══ Material supplied

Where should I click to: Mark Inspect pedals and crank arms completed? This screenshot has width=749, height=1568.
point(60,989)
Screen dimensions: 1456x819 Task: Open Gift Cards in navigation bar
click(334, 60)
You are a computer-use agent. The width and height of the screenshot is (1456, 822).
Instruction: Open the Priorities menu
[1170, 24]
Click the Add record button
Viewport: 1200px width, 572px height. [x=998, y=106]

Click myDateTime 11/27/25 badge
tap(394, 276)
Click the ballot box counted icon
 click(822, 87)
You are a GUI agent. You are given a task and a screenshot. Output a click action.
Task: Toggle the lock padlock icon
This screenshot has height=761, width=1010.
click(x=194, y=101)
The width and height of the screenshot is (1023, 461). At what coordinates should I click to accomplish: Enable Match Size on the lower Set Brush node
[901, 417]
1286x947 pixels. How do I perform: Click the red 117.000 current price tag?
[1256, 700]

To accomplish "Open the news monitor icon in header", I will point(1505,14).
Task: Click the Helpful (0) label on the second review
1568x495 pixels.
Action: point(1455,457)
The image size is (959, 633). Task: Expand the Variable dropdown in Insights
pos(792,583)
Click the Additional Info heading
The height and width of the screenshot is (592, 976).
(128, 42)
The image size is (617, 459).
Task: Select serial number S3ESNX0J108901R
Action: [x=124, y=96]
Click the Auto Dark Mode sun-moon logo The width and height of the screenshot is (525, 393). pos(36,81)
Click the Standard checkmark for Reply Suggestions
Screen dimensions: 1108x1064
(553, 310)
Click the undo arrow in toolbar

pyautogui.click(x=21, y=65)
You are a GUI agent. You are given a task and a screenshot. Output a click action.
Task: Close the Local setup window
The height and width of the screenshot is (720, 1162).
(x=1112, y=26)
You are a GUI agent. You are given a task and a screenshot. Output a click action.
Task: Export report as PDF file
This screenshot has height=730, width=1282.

════

Exactly and only the lines from the line containing "Task: Close the Local setup window" through the last line of the entries should be copied, both ends included.

Task: Close the Local setup window
The height and width of the screenshot is (720, 1162).
(x=1112, y=26)
You are a GUI agent. You are given a task and a screenshot. Output a click action.
Task: Export report as PDF file
This screenshot has height=730, width=1282.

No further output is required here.